Durant la "Grande Guerre", 30.000 étrangers venus défendre la France dans la Légion
Turcs, Britanniques, Polonais, Espagnols, Américains...30.000 soldats de 50 nationalités ont participé au premier conflit mondial pour défendre la France sous la bannière de la Légion étrangère, la seule unité de l'armée française à pouvoir enrôler des étrangers.
Quelques-uns connaîtront plus tard la célébrité, comme le Suisse Blaise Cendrars qui rejoint la légion dès les premières heures du conflit, en 1914. Avec l'écrivain italien Ricciotto Canudo, il prend l'initiative, en août 1914, d'un "appel aux amis de la France" incitant les étrangers "nés ailleurs, domiciliés ici" qui "ont appris à l'aimer, à la chérir comme une seconde patrie" à "lui offrir leurs bras".
Phrase prémonitoire, Cendrars, grièvement blessé un an plus tard, perd son bras et est réformé. Son expérience de la guerre marquera toute son oeuvre littéraire.
8.000 résidents étrangers répondent, dès août 1914, à l'appel de Cendrars et de ses amis. Ne pouvant, parce qu'étrangers, se battre sur le sol français, les premiers s'engagent, sous des noms d'emprunt, pour cinq ans dans la Légion, et "servir hors métropole". Un décret gouvernemental permettra ensuite un Engagement volontaire pour la durée de la guerre.
Parmi les tout premiers à répondre à l'appel, figure un groupe de jeunes Américains, souvent diplômés, issus de familles aisées. En avril 1916, ils sont une quarantaine à former "l'escadrille Lafayette", sous commandement français. Parmi eux, Eugène Ballard, un Afro-américain, fils d'esclave, docker puis boxeur avant de s'engager, à 16 ans, trichant sur son âge. Déclaré inapte pour l'infanterie après une blessure à Verdun, il rejoindra l'aéronautique française.
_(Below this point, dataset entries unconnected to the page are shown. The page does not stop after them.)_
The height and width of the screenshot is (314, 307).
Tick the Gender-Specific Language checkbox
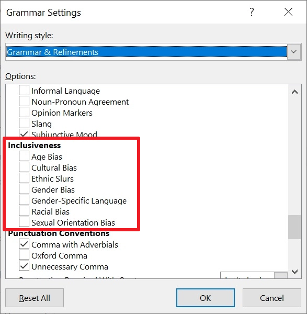[x=24, y=200]
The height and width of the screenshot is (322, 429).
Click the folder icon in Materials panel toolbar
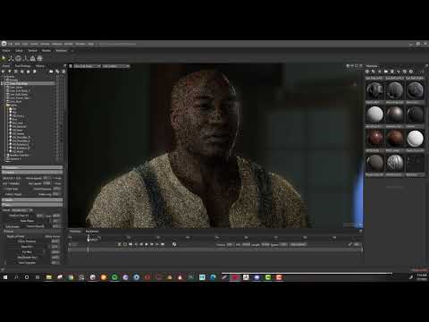(x=386, y=72)
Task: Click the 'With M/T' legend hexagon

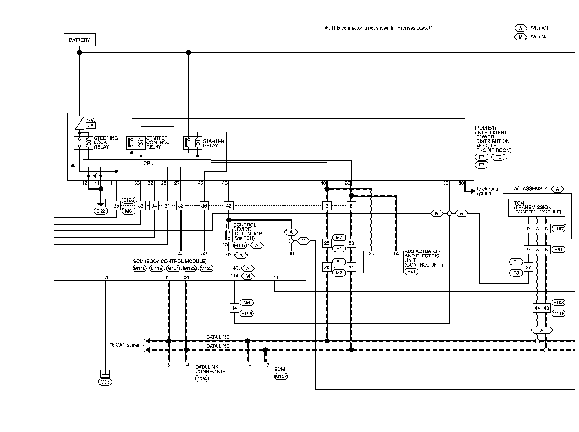Action: click(521, 37)
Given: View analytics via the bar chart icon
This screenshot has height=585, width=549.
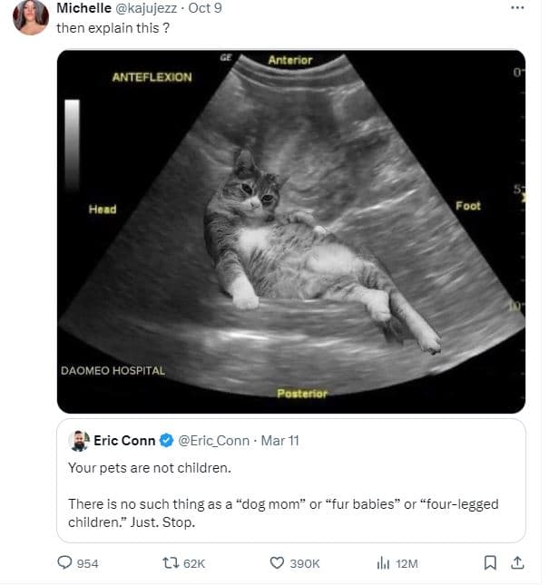Looking at the screenshot, I should click(384, 563).
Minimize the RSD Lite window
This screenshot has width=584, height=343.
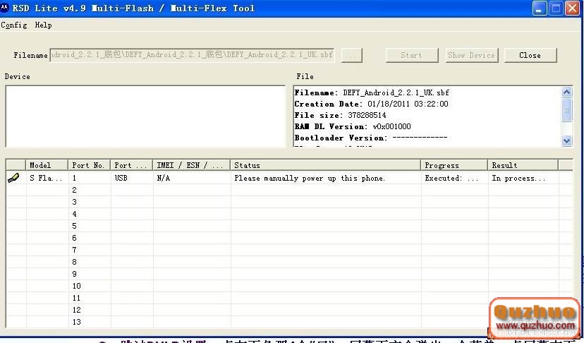point(540,8)
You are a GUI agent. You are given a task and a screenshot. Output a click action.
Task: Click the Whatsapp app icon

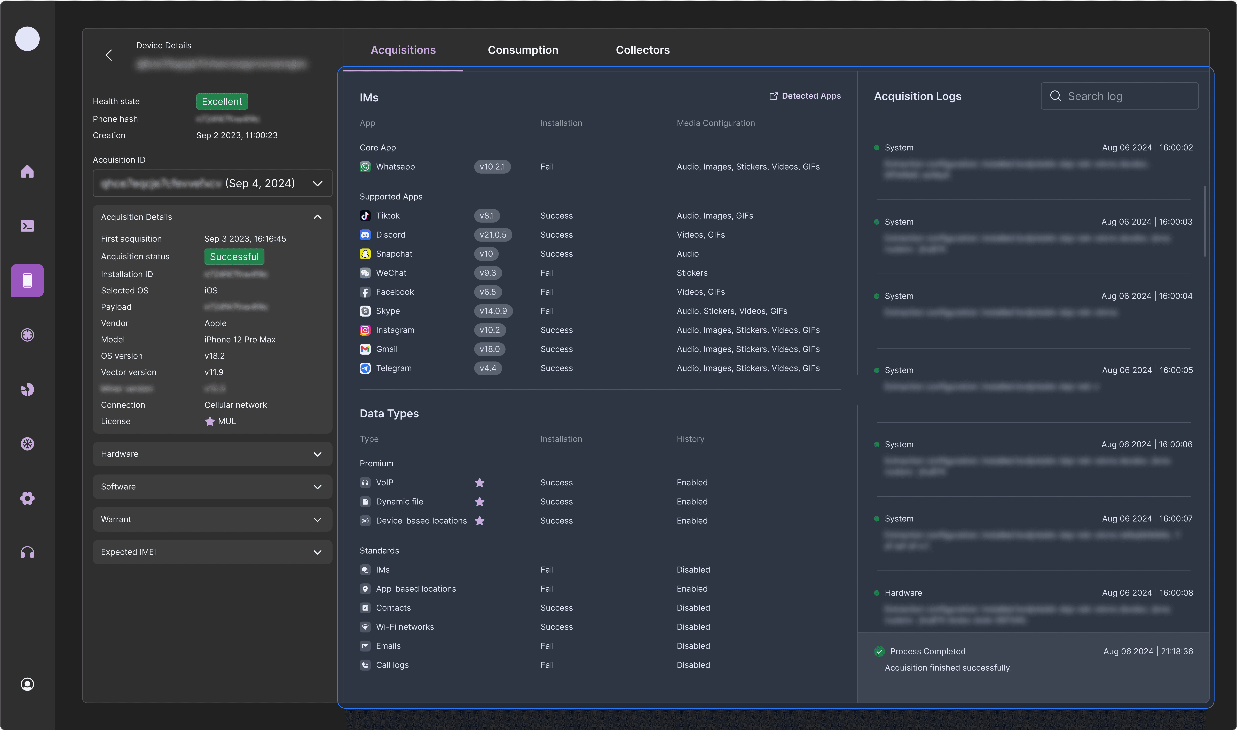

Autre légionnaire célèbre, l'écrivain Malaparte, né en Toscane de père allemand. Il a 16 ans lui aussi lors de son engagement, en 1914. Il rejoindra l'armée italienne lorsque son pays entrera en guerre, un an plus tard.
- "Très francophile" -
Son compatriote, Lazare Ponticelli, né en 1897, a connu la célébrité pour avoir été le dernier poilu survivant de la Grande Guerre. Pour ses obsèques, en 2008, il a eu droit à une cérémonie aux Invalides. Né en Italie, sixième enfant d'une famille très pauvre, il avait débarqué en France à dix ans. Engagé en 1914, il avait lui aussi rejoint l'armée italienne mais c'est en France qu'il reviendra après l'armistice, sans le sou, avant de faire fortune dans la fabrication de canalisations destinées à l'industrie pétrolière. Il sera naturalisé en 1939.
La Légion compte encore parmi ses soldats, le Russe Alexandre Zinoview, espion à Paris avant d'être peintre, ainsi qu'un champion cycliste franco-luxembourgeois, François Faber, vainqueur du tour de France en 1909, mort à 28 ans en Artois.
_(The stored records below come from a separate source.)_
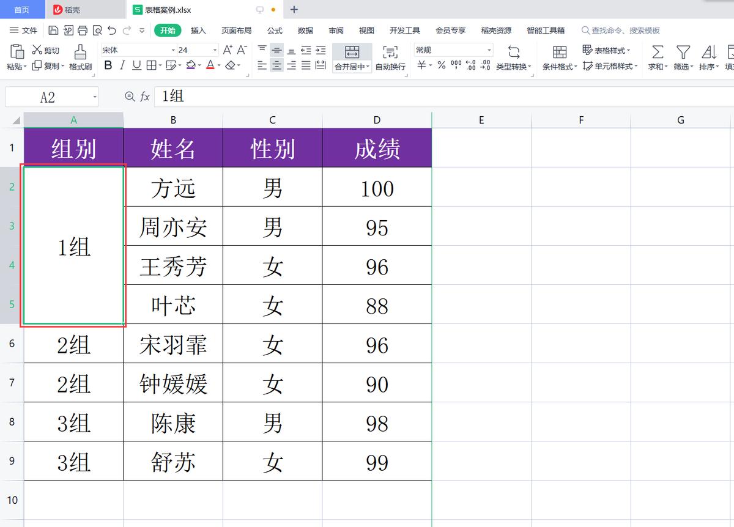Open the number format dropdown showing 常规
Viewport: 734px width, 527px height.
pos(453,50)
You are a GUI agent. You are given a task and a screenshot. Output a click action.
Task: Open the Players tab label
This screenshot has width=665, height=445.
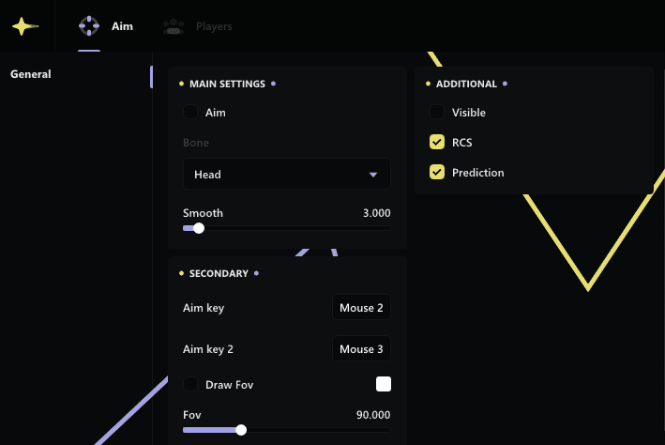click(x=214, y=26)
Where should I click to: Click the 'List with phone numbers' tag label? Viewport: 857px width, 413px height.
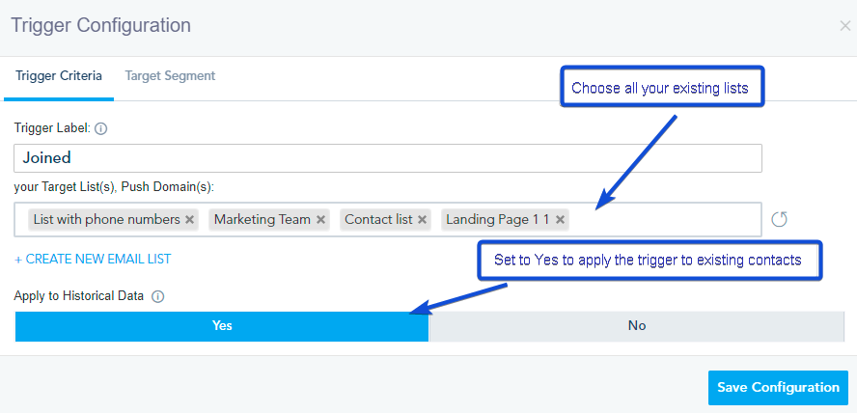click(106, 220)
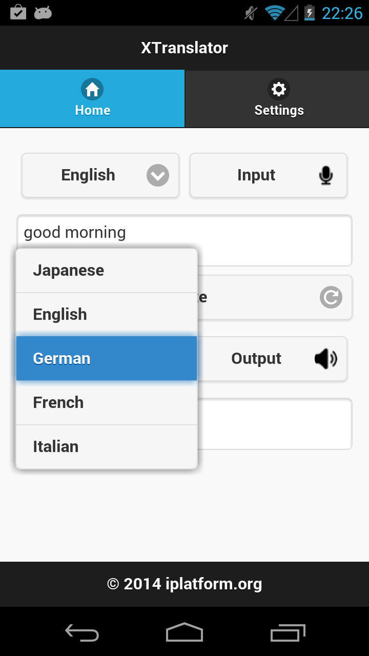Pick French from the language list
This screenshot has width=369, height=656.
point(107,403)
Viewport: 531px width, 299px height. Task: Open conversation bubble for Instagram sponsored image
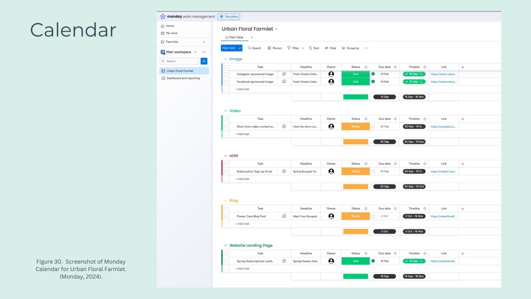pos(284,74)
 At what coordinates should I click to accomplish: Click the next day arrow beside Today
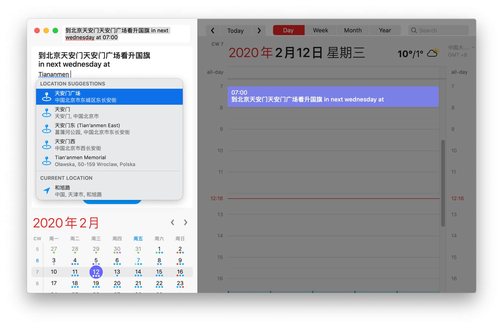click(x=259, y=31)
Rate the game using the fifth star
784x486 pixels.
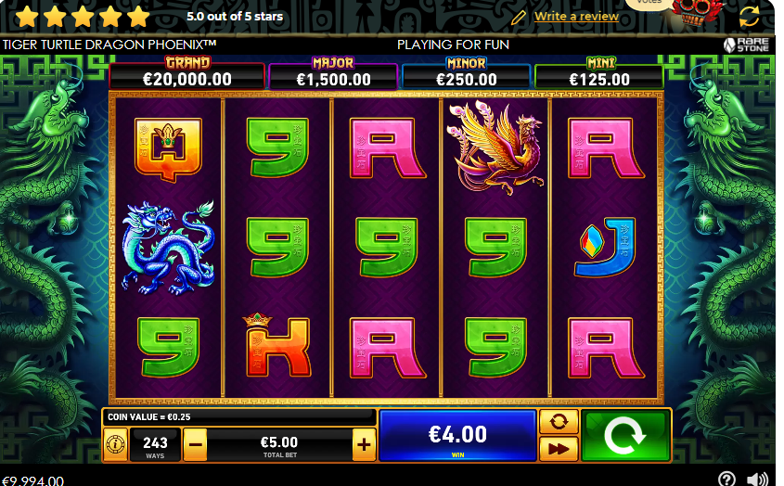[138, 17]
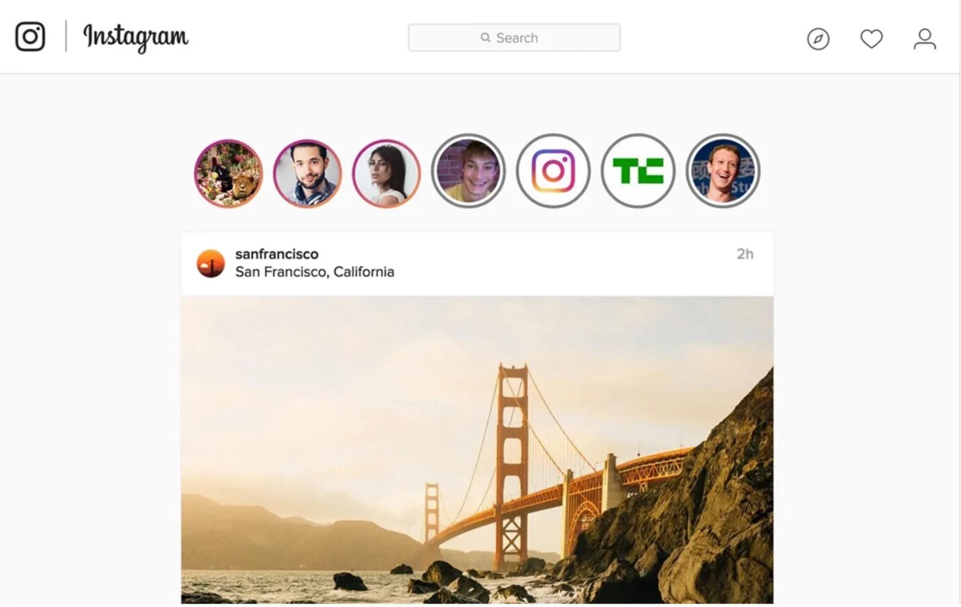Screen dimensions: 961x607
Task: Open the Explore compass icon
Action: [x=818, y=39]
Plus d'un millier de Grecs avaient aussi rejoint les rangs de la Légion. Théodore Costopoulos en fait partie. Né en 1883, il s'engage, en décembre 1914 au bureau militaire de Marseille. Issu d'une famille de commerçants du Pirée, il avait fait ses études en Suisse et y avait créé une société d'import-export.
"On ne connait pas les motivations qui l'ont poussé à quitter, à plus de 30 ans, une vie déjà établie, pour s'enrôler" comme simple soldat, raconte son petit-fils Denis. "Sans doute parce qu'il était très francophile", suggère-t-il. Intégré dans l'armée d'Orient, Théodore Costopoulos se bat sur le front serbe avant la Hongrie et la Russie.
Il finira la guerre comme sergent avant de rejoindre l'Algérie, où est basée la Légion, avant de participer à la guerre du Rif, au Maroc, jusqu'en 1922. Malgré cela, "toutes ses demandes de naturalisation française seront éconduites", souligne son petit-fils. Il l'obtiendra en 1936... trois ans avant sa mort.
Après l'armistice du 11 novembre 1918, "les légionnaires engagés volontaires pour la durée de la guerre sont démobilisés. "95% d'entre eux rejoignent leur vie civile", indique le major Frédéric Ambrosino, un des responsables du centre de documentation de la Légion, à Aubagne. Les autres, engagés "normaux", embarquent pour l'Algérie pour rejoindre leurs unités.
"Quand a sonné le cessez-le-feu, le 11 novembre 1918, la Légion avait perdu 5.712 légionnaires", rappelle le major Ambrosino.